Getting good control of this roach problem requires multiple things:
- Good sanitation
- Remediation of any excess moisture is a must.
With the aid of a good flashlight, a thorough inspection should be done throughout the affected areas. Glue traps should be strategically placed to monitor for roach activity and to find out where they are harboring. Over-the-counter aerosol products are not recommended for use as they can cause pockets of roaches to spread out into areas that are not affected by them to get away from the aerosol plus they are often resistant to the available active ingredients in products on the shelves today. Vacuuming up pockets of roaches can be effective in eliminating them from an area in a quick manner. Don’t forget to empty the vacuum bag or canister into a garbage bag and tightly tie the bag shut before disposal.

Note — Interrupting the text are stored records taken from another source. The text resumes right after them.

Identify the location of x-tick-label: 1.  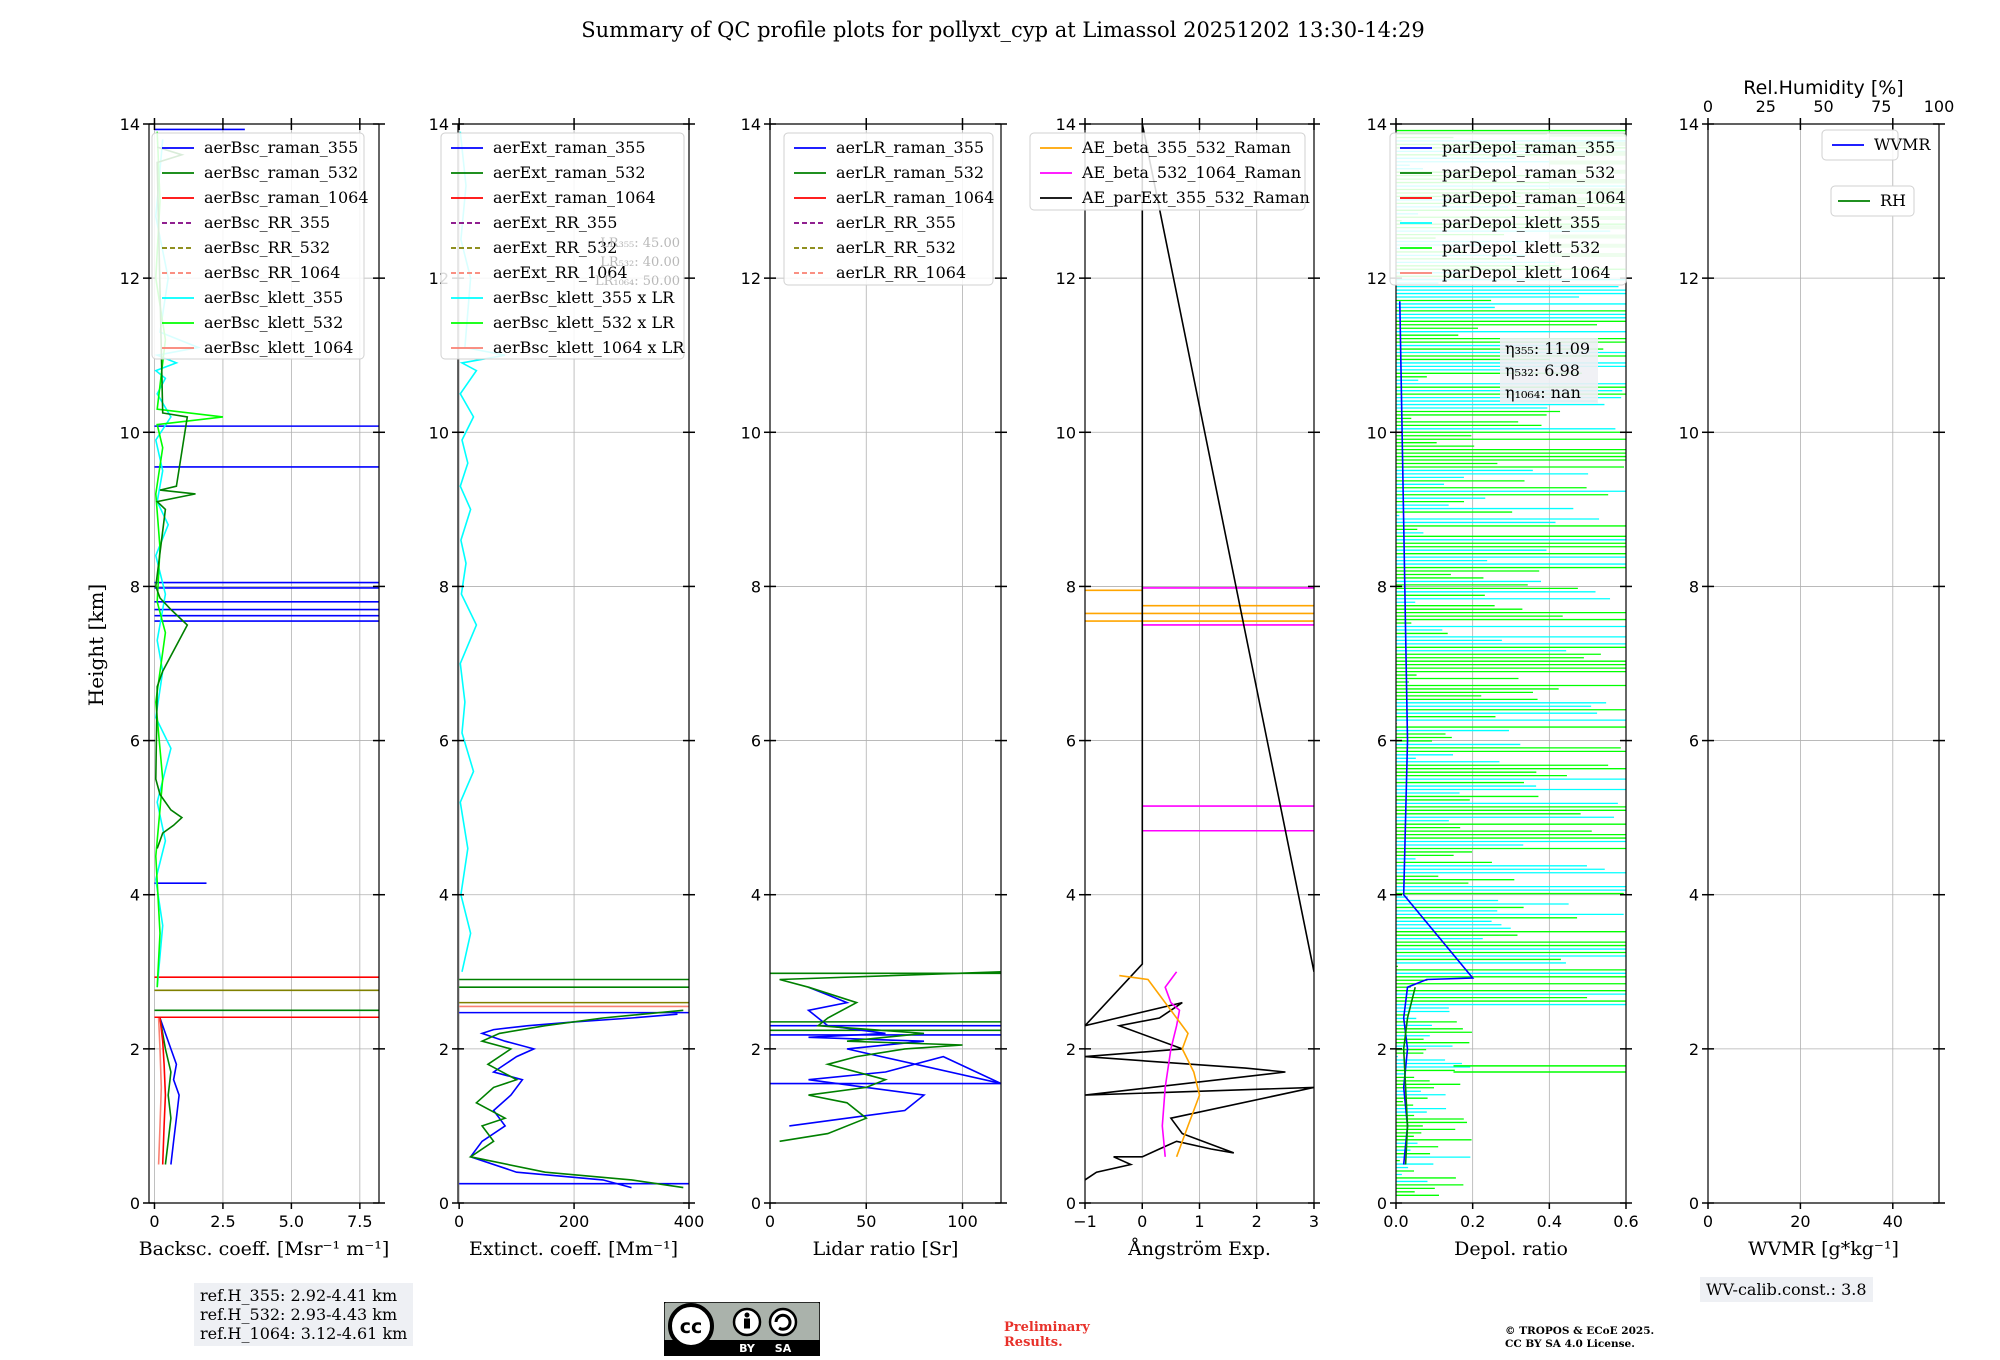
(1199, 1222).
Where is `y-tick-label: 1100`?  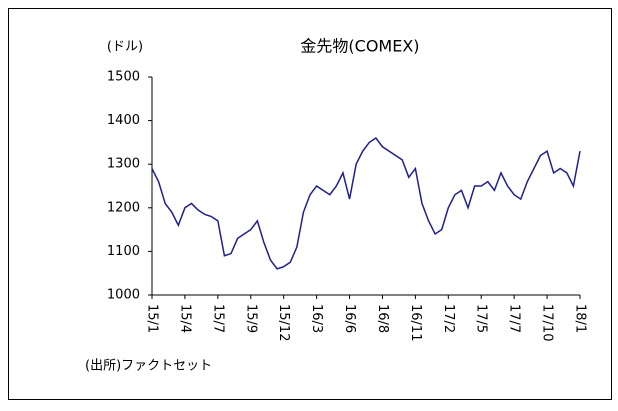 y-tick-label: 1100 is located at coordinates (124, 252).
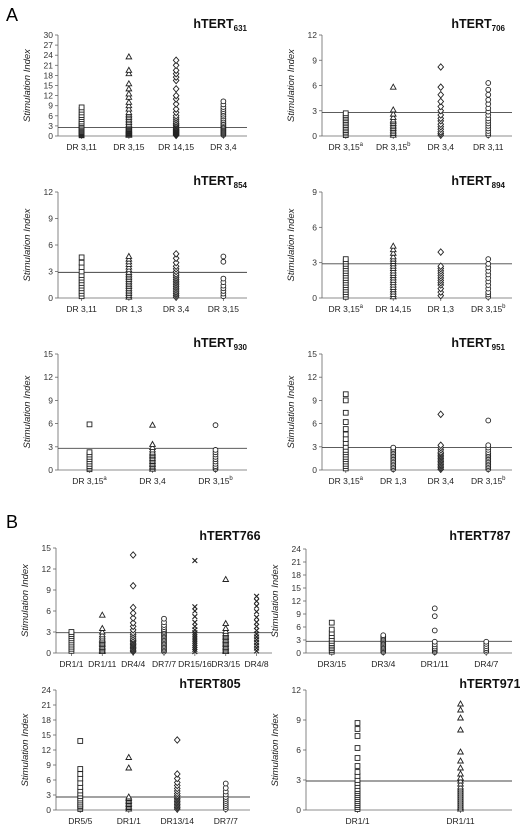 The width and height of the screenshot is (520, 831). I want to click on chart-title-main: hTERT787, so click(480, 536).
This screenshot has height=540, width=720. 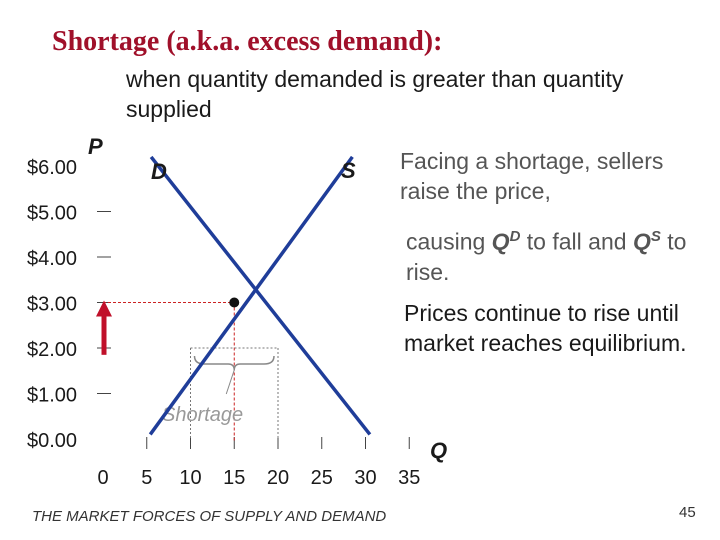 I want to click on x-tick-label: 5, so click(x=146, y=478).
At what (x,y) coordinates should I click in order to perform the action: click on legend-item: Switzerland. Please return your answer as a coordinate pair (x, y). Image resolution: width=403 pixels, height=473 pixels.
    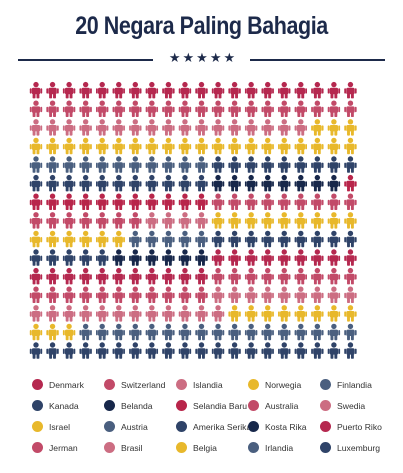
    Looking at the image, I should click on (136, 384).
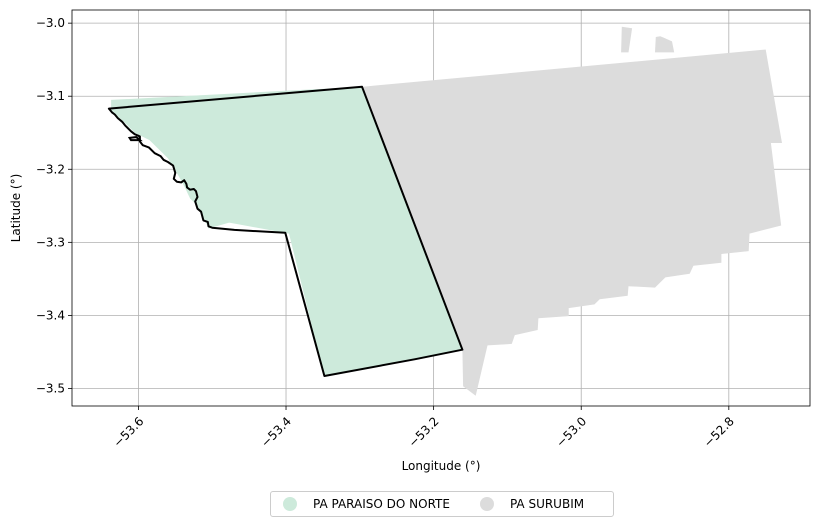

Gel baits are a good tool to use but it is imperative that it is placed as close to the harborage sites as possible in order to be fully effective. It takes time for gel baits to work – often weeks before gaining good control. Caulking of gaps around plumbing penetrations, where cabinets butt together and around the cabinet edges against the wall and any crack or crevice elsewhere larger than 1/16″ can eliminate harborage from them.
In infestations with high numbers of German roaches – a professional pest control company should be consulted and used to handle the situation. There are a number of treatments in our toolbox that could be utilized and in most cases – infestations can be controlled within a 4-8 week timeframe provided that recommendations to improve sanitation or moisture issues and on preparation for treatments are followed.